On May 1, former Houghton Mifflin publisher Janet Silver starts her new job as an editor at large at Nan Talese’s boutique literary imprint at Doubleday.
Back in January, Ms. Silver and several other editors at Houghton Mifflin were made redundant as part of the company’s merger with Harcourt.
But Ms. Silver and Ms. Talese may have the better end of the stick: The author list Ms. Silver built at Houghton, which included Philip Roth and Jonathan Safran Foer, did not play a small role in Ms. Talese’s desire to recruit her.
“I called Janet and she sent us a list of the authors she had worked with and the ones who’d said they wanted to come with her, if not immediately then eventually,” Ms. Talese said. “We ran down the financials and … we made an agreement with her that she would stay up there in Massachusetts. It was all done in a rather good fashion.”
So far, Ms. Silver has formally moved three of her authors to her new list at Doubleday: Monique Truong, Peter Ho Davies and John Pipkin. That leaves about a dozen more, all of whom, according to Ms. Silver, could still end up following her to Doubleday.
That means Philip Roth and Jonathan Safran Foer are in play. Mr. Foer, according to Ms. Silver, couldn’t think of changing houses when she got her job because he’d just turned in the manuscript for his forthcoming nonfiction book about vegetarianism. After that one is published, Mr. Foer will only owe Harcourt Houghton Mifflin one more book: a Passover Haggadah. After that, he’ll be free to find a new publisher.

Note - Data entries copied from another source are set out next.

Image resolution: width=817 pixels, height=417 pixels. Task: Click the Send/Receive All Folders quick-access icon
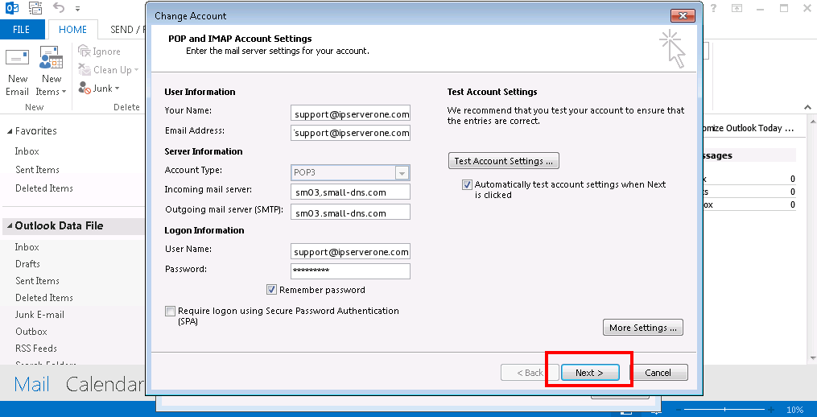[35, 10]
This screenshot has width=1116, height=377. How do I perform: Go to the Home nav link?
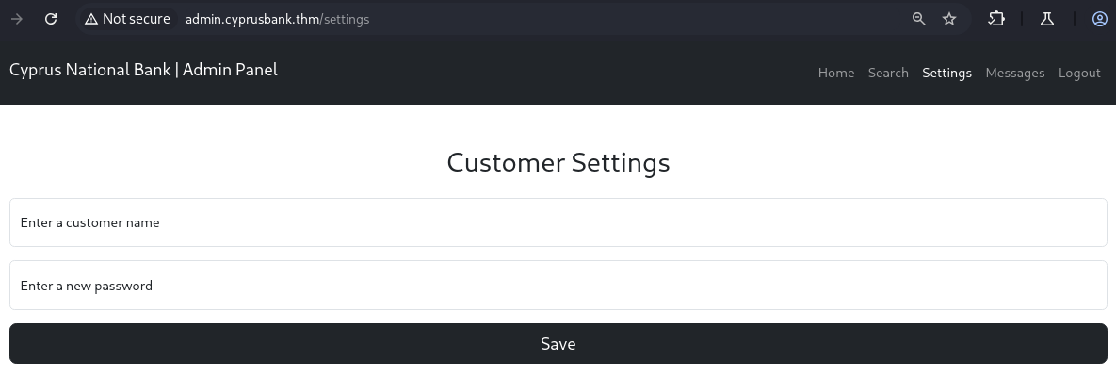tap(836, 73)
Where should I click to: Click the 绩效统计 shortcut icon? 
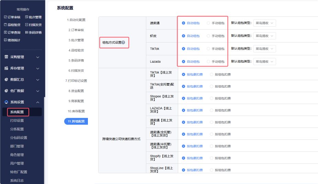5,40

And Mr. Roth, who only signs contracts for one book at a time, will be a free agent after his next book, Indignation, comes out this September; according to Ms. Silver, he is already working on a new novel.
Ms. Talese has put in a call to Mr. Roth’s agent, Andrew Wylie, and told him the author was welcome at her imprint.
It would be a natural move, Ms. Talese explained to Pub Crawl Monday. "When I was first in publishing I was a line editor on Philip’s first and second novels. He knows me and I know him and he knows [her journalist husband] Gay. So it’s just up to him. Things change so quickly in publishing."
Ms. Talese has reason to be optimistic: when she left Houghton Mifflin for Doubleday in 1988, she was allowed to bring all her authors-including Margaret Atwood and Ian McEwan– with her. The fact that Houghton Mifflin, once a beloved, ambitious literary house, has been all but dismantled as a result of the Harcourt merger, suggests that authors will be even more eager to jump ship now than they were when Ms. Talese went through this twenty years ago.